Fadel Lamen, possible Premier ministre: « La Libye n’a pas besoin d’un sauveur ».

Face à une vague de manifestations et à de violents affrontements armés qui ont ensanglanté la capitale libyenne, plusieurs ministres du gouvernement d’union nationale présidé par Abdelhamid Debeibeh ont officialisé leur retrait de l’appareil exécutif. Cette défection collective illustre l’accentuation d’une crise politique majeure qui secoue les institutions libyennes. Le gouvernement de l’actuel Premier ministre Debeibeh devrait s’effondrer sous la pression populaire, alors que la désignation d’un Premier ministre par le Parlement devrait intervenir dans les jours qui viennent.
 
Ce désaveu gouvernemental survient dans un contexte d’exacerbation des tensions populaires. Des cortèges de manifestants ont convergé vers la Place des Martyrs, épicentre symbolique de Tripoli, réclamant avec véhémence la destitution du gouvernement Debeibeh. Les protestataires, dont certains ont atteint le siège du Premier ministre sur la route Sikka, imputent au chef du gouvernement la responsabilité des violences qui ont embrasé la capitale.

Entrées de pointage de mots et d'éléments
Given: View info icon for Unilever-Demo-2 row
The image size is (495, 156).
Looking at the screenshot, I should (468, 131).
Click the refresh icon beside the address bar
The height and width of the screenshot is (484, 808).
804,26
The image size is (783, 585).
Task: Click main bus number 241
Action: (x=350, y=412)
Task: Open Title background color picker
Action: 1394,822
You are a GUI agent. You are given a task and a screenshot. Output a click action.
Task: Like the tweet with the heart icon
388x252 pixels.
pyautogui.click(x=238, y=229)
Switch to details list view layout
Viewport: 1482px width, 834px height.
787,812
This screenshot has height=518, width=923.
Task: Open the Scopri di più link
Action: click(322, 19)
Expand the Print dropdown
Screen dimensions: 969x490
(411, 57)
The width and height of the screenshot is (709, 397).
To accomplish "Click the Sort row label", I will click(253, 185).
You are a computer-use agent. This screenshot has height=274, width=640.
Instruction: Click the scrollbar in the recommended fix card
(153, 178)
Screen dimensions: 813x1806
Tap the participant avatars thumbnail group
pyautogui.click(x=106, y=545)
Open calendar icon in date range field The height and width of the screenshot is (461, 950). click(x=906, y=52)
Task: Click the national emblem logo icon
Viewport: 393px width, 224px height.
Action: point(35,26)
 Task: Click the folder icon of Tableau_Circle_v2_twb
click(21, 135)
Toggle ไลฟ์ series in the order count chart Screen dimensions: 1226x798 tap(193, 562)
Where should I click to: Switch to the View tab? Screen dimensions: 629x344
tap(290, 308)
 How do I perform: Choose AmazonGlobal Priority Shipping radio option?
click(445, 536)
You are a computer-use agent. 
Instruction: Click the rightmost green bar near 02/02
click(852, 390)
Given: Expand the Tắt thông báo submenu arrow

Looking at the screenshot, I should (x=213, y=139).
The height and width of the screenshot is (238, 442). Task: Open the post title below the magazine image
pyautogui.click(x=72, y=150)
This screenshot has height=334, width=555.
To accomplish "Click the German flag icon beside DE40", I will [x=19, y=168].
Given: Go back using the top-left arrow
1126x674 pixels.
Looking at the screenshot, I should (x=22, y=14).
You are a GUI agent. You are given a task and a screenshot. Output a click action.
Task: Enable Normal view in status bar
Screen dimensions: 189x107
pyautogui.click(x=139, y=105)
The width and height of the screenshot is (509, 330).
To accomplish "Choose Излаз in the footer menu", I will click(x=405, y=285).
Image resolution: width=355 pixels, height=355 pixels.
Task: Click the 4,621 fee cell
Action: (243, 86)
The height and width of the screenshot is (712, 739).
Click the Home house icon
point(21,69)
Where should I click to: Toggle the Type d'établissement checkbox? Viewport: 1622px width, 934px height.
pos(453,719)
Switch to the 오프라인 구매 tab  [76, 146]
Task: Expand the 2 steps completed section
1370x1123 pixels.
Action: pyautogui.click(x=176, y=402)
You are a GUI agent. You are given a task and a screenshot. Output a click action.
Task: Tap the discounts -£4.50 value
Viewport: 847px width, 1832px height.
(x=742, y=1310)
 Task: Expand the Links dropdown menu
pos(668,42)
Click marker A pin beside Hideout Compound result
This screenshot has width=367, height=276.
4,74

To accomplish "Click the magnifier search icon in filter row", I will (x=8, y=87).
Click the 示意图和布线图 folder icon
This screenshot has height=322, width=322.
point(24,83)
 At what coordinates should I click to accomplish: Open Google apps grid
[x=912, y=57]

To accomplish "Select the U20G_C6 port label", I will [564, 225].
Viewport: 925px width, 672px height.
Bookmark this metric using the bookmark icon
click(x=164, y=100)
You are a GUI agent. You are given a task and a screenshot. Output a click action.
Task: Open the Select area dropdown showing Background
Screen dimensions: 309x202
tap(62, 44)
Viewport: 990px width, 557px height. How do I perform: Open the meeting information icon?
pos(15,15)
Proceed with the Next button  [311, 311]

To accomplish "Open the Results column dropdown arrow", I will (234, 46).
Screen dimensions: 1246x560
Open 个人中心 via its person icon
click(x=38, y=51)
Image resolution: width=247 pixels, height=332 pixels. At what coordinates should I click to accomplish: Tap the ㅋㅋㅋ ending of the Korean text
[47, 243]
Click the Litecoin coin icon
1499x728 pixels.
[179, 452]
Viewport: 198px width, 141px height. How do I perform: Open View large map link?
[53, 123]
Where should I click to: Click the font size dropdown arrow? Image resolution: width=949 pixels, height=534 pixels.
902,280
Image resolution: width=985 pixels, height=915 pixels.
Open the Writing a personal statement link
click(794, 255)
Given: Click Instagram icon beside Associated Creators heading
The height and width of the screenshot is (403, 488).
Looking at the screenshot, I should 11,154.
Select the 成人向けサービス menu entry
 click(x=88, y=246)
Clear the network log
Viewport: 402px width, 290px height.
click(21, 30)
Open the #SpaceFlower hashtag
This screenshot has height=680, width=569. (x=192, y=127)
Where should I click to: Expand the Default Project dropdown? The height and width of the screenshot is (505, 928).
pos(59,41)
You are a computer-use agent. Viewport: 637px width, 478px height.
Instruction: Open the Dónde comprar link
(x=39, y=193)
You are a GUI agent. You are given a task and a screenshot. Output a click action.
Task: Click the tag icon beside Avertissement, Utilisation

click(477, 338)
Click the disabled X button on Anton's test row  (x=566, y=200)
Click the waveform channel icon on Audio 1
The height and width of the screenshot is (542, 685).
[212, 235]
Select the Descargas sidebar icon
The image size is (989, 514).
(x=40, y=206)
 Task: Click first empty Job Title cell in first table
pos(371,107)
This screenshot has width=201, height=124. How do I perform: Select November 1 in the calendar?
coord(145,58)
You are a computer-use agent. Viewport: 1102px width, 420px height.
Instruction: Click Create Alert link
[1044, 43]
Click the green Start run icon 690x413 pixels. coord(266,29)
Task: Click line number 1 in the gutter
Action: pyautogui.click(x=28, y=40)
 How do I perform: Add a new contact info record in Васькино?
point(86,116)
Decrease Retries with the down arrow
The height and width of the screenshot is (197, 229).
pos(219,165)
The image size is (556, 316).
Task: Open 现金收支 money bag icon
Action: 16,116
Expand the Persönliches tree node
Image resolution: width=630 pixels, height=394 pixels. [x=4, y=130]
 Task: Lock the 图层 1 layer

_Exercice 1:_ Recopiez à l'identique le passage de l'extrait sur la crise politique en Libye qui commence aux mots « Face à une vague » et s'arrête après les mots « jours qui viennent. ».
_Exercice 2:_ Transcrivez tel quel le début des entrées, de la première ligne jusqu'à celle qui contient « Looking at the screenshot, I should (468, 131). », cette dernière comprise.

_Résultat 1:_
Face à une vague de manifestations et à de violents affrontements armés qui ont ensanglanté la capitale libyenne, plusieurs ministres du gouvernement d’union nationale présidé par Abdelhamid Debeibeh ont officialisé leur retrait de l’appareil exécutif. Cette défection collective illustre l’accentuation d’une crise politique majeure qui secoue les institutions libyennes. Le gouvernement de l’actuel Premier ministre Debeibeh devrait s’effondrer sous la pression populaire, alors que la désignation d’un Premier ministre par le Parlement devrait intervenir dans les jours qui viennent.

_Résultat 2:_
Given: View info icon for Unilever-Demo-2 row
The image size is (495, 156).
Looking at the screenshot, I should (468, 131).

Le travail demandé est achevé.